One more potential problem can be a dirty piece of cork. If it's too dirty the silicone simply grabs onto the dirt instead of the cork. Of course that releases easily. A dirty piece of cork does NOT appear to be your problem though.

Time will also continue to strengthen the bond of silicone. It may be fully cured in a day or three, but some aquarium manufactures require a 2 week waiting period before filling, to allow the silicone time to increase in strength. This information came from a telephone conversation I had with one of Oceanic Aquarium's head builders, many years ago. They age every aquarium for 2 weeks before they ship out.


----------



## MiguelP (Nov 21, 2013)

Thanks for the replies! 

I think that Doug he can be right... given that the surface of cork that are in contact with glass is very little... (pic). 
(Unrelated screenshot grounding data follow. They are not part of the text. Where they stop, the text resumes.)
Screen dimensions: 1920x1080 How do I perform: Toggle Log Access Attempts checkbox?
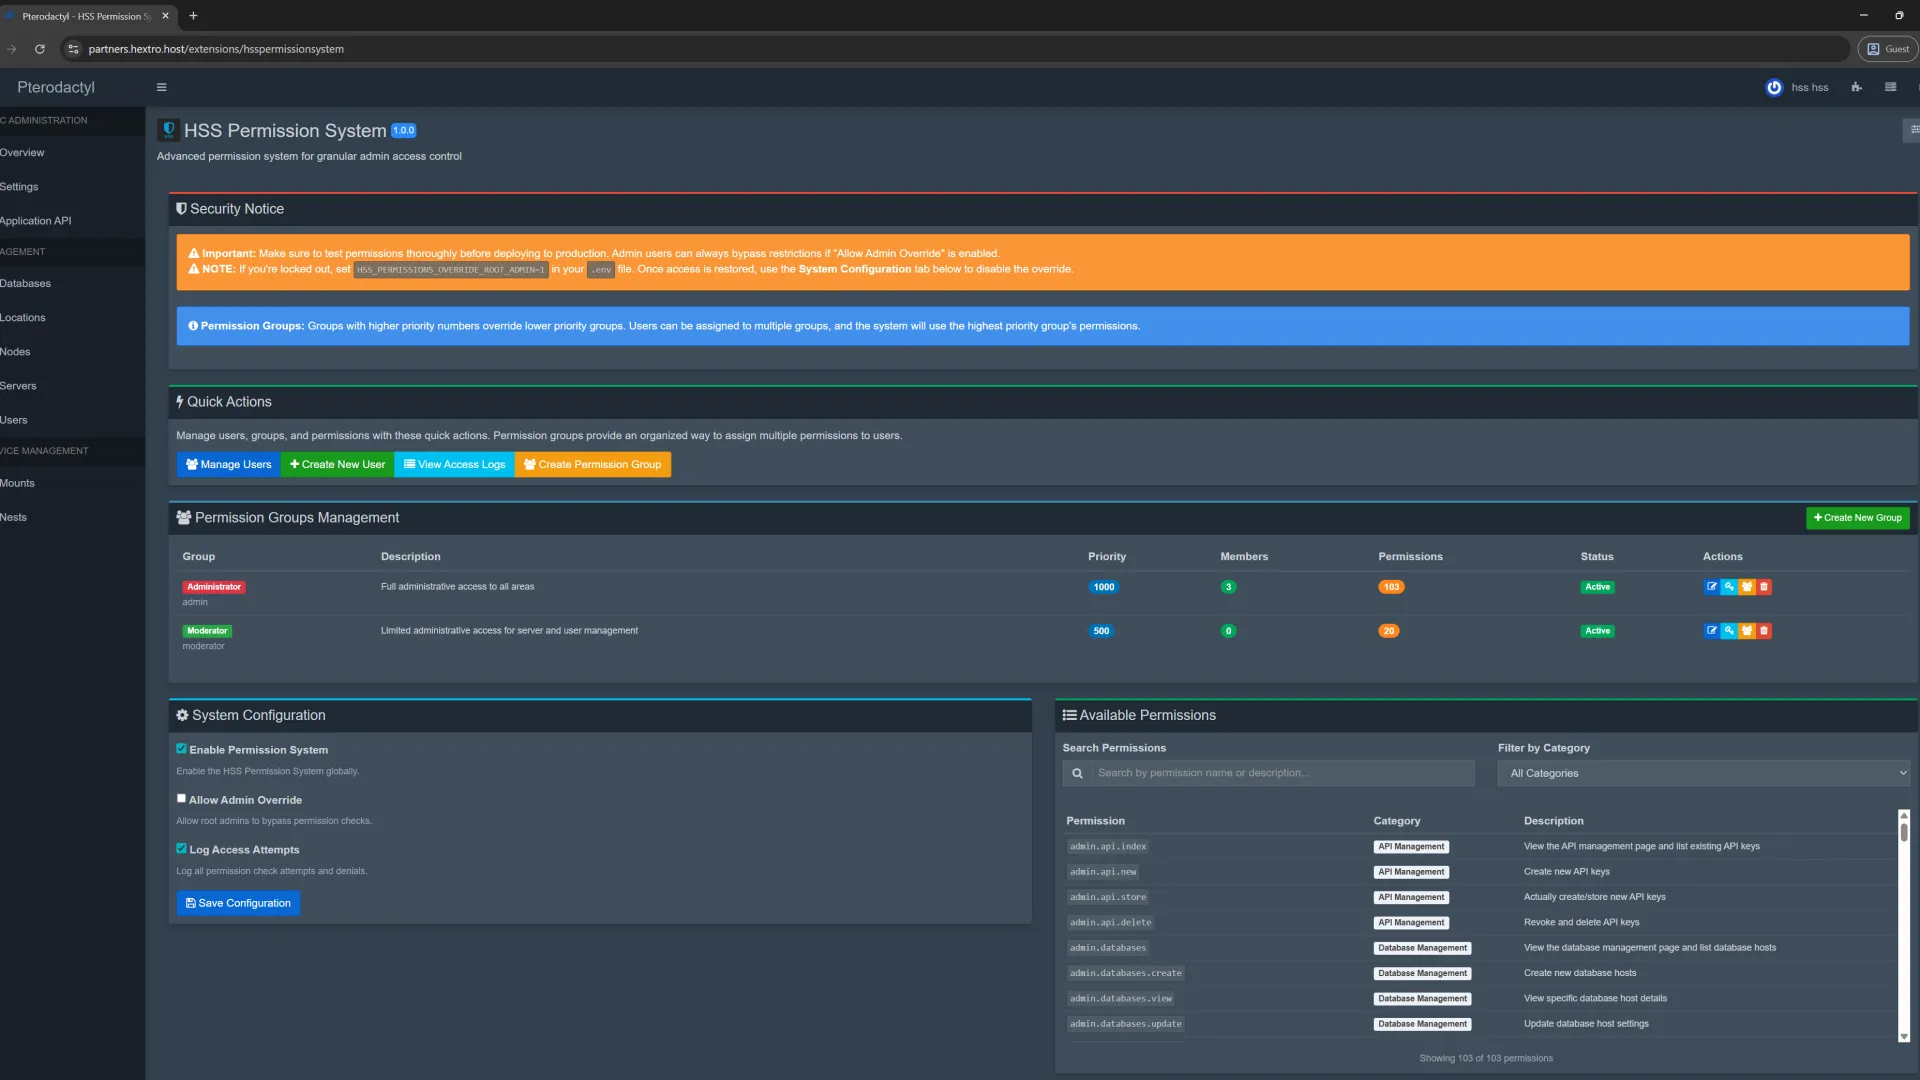tap(182, 849)
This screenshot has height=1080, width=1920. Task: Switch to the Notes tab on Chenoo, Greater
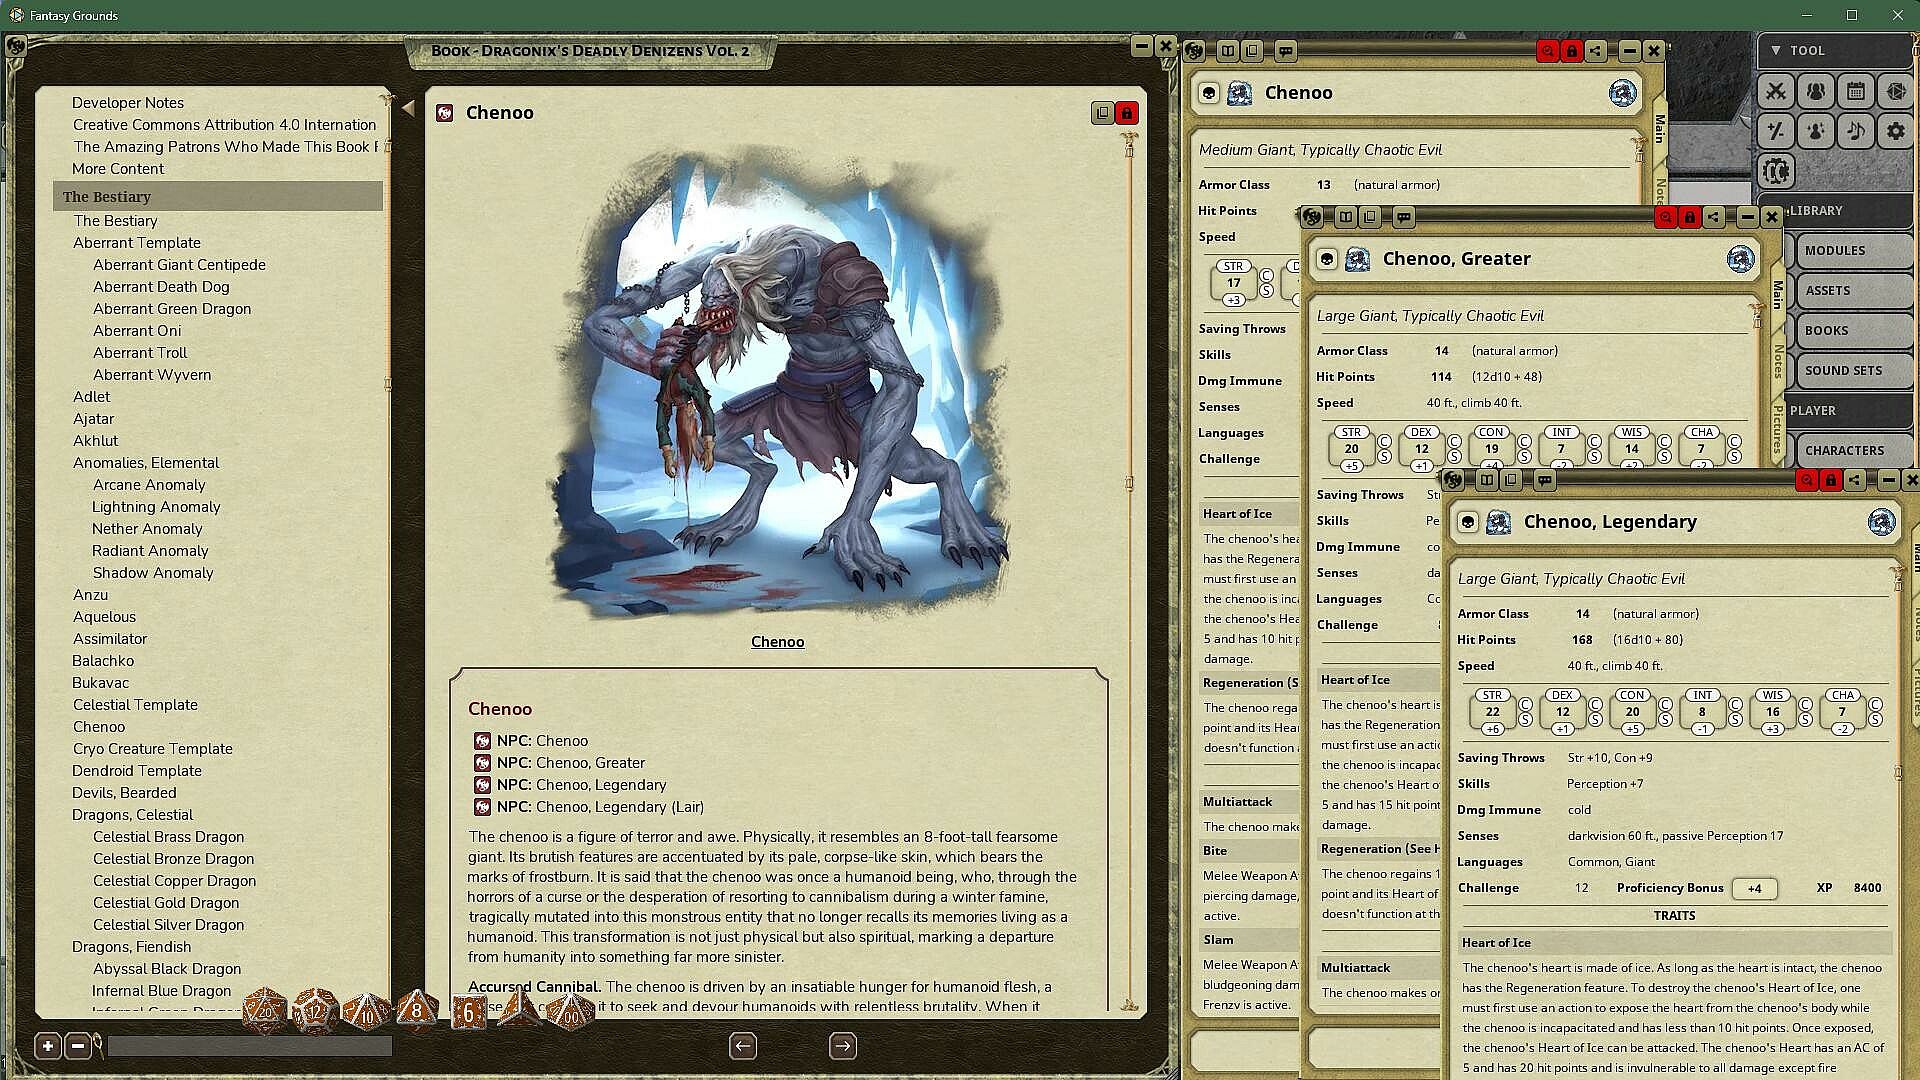click(1777, 362)
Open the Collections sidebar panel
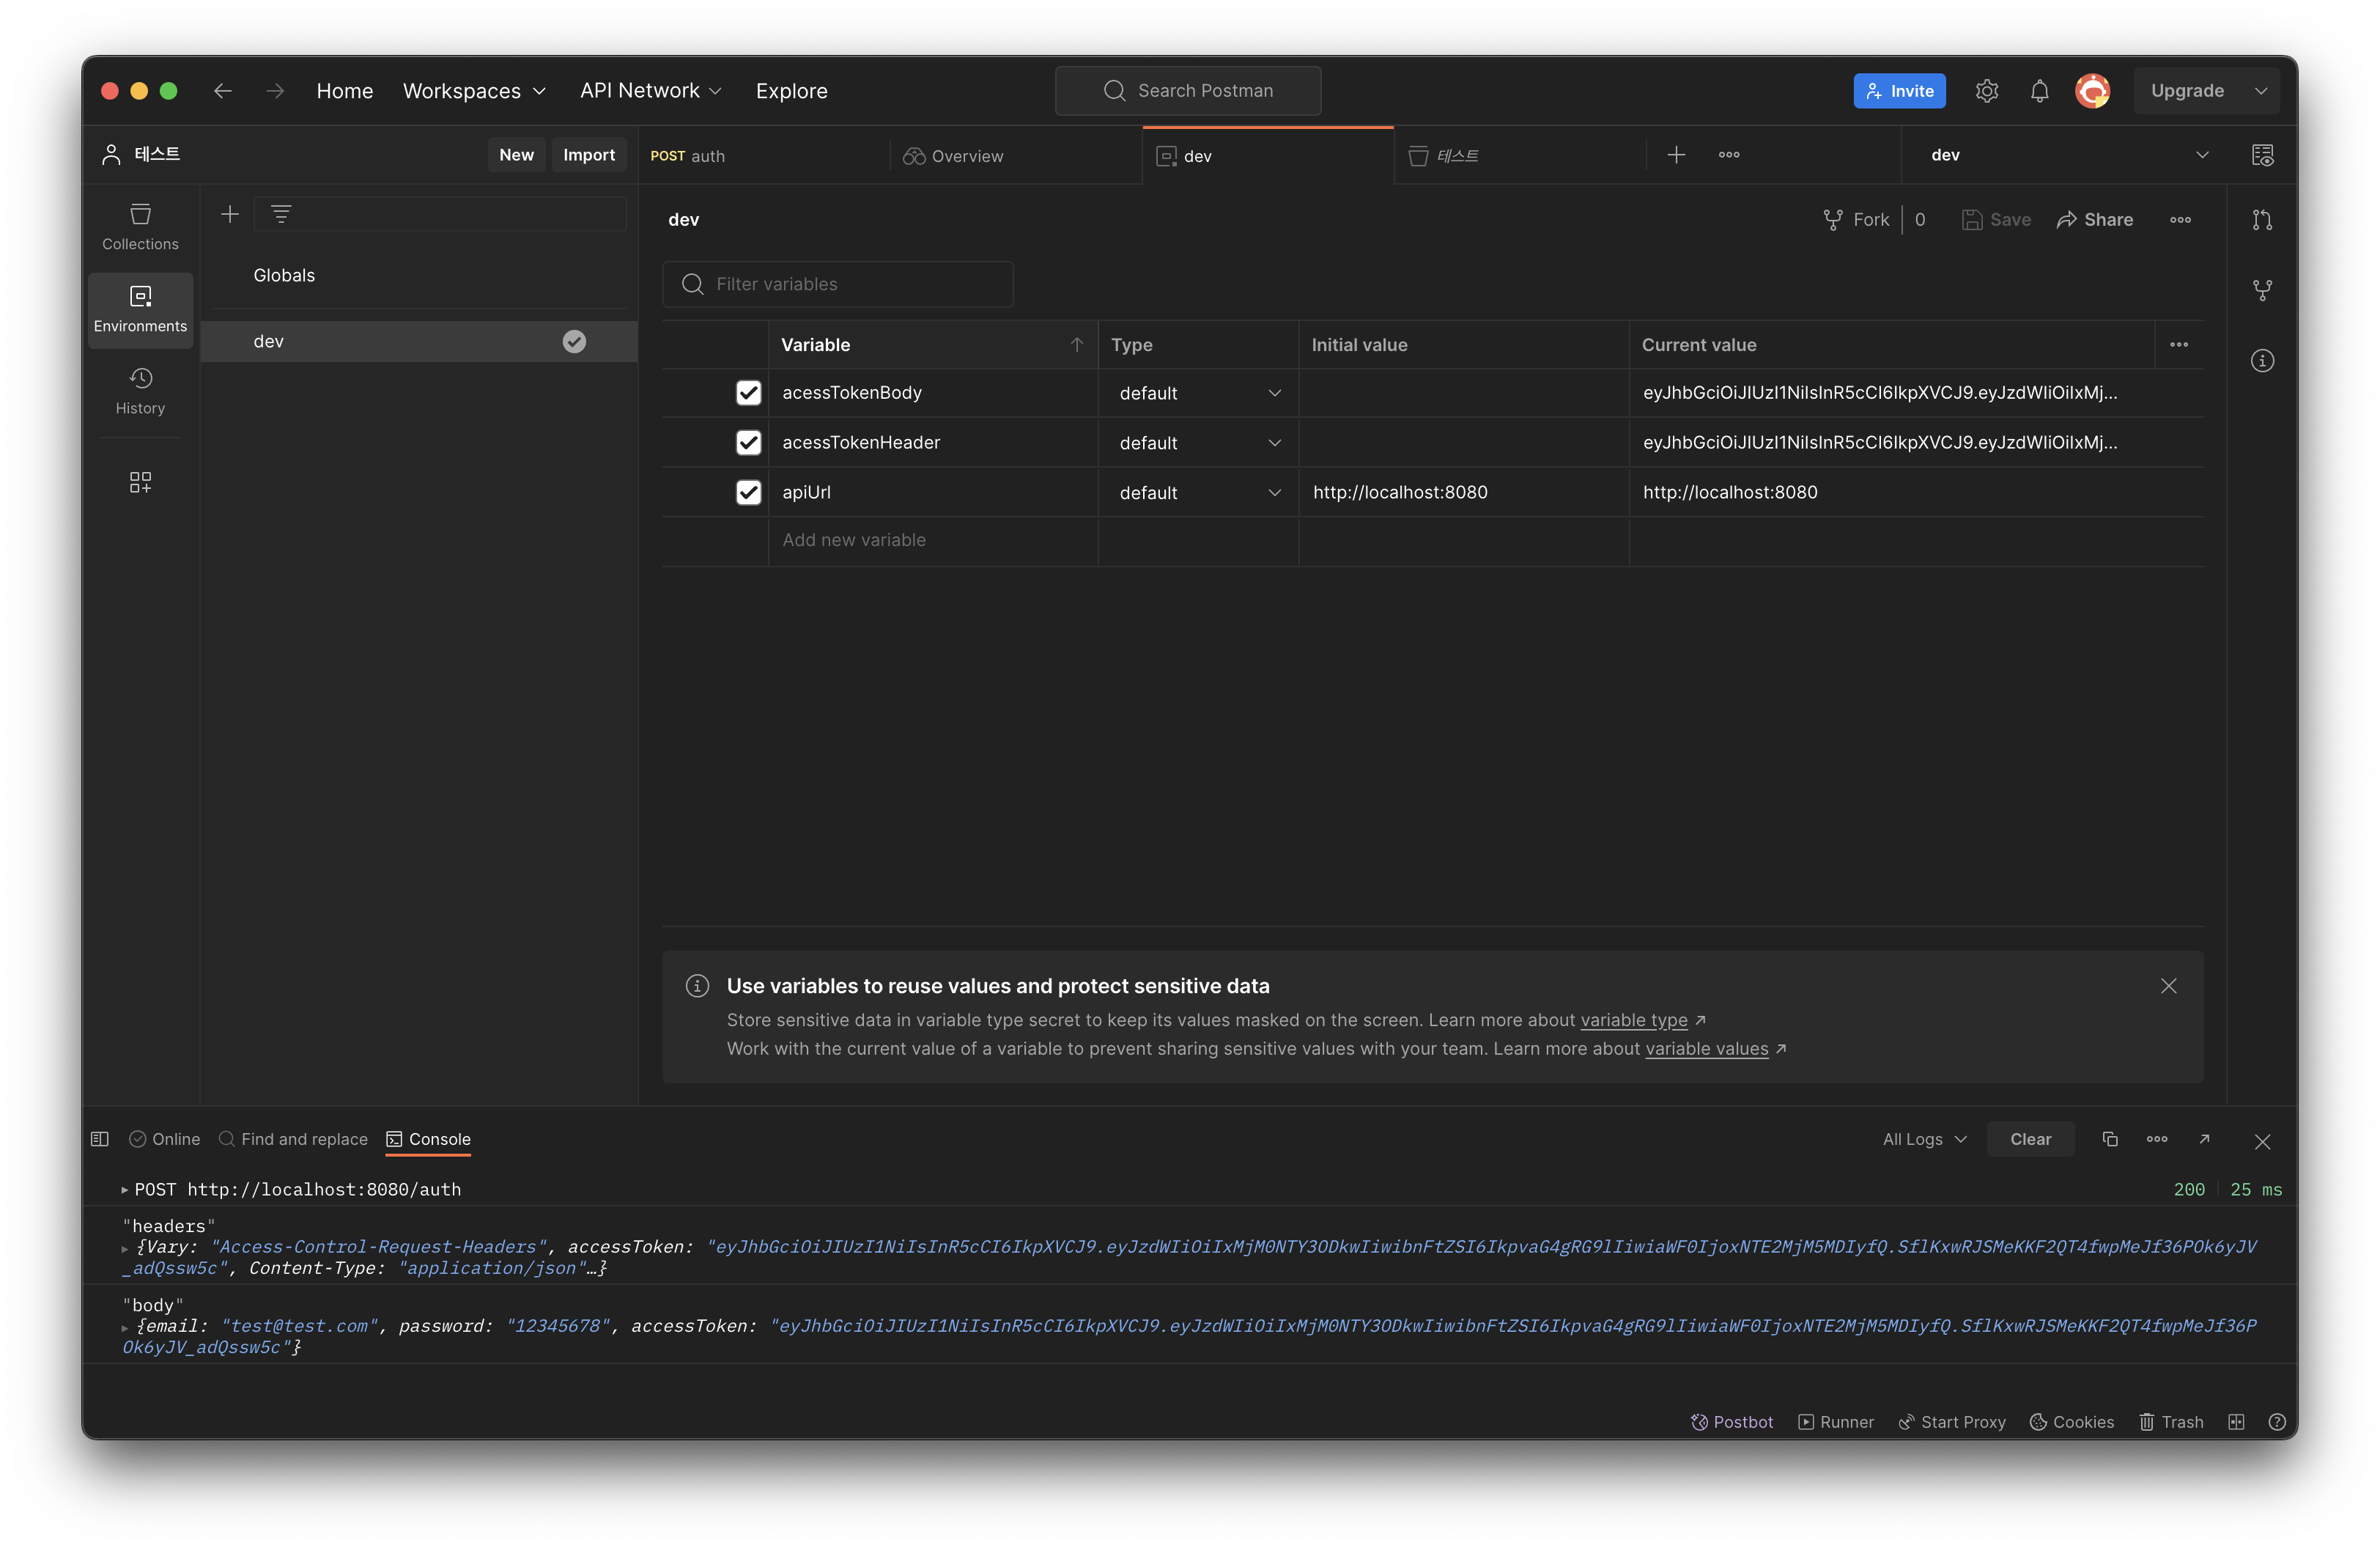The image size is (2380, 1548). point(140,227)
Therefor, Doug, what is your advice if not I have a power tool? more silicone in the contact zones? I think that sanded the piece could be useful too (get some more contact area). 

BTW, Doug in your reticulata tank posted here in DB, how much silicone you put in each piece? or in general, how much puts in piece of cork? 

Again...thanks for your time!


----------



## Pumilo (Sep 4, 2010)

More silicone on the contact zones. Like 3 times what you've used in the picture directly above this post. You're going to go through some silicone to do this properly.

You asked how much I used on my Retic tank, but that is a moot point. I'm a power tool guy. I slightly flatten each piece, but if you are not a tool guy, use more silicone, lots more.


----------



## kshorey (Feb 4, 2013)

Brush the back off with a toothbrush as well. there is a lot of dust and loose material on some of the cork i have worked with. get it cleaned off, maybe clean it a bit with a damp rag to grab some of the dust. then when it is dry use plenty of silicone. I used thick beads, and allowed about 5 days of dry time while i worked on the stand.

Oh and as Doug said, power tools can be great. I used a belt sander to give myself plenty of surface area to work with


----------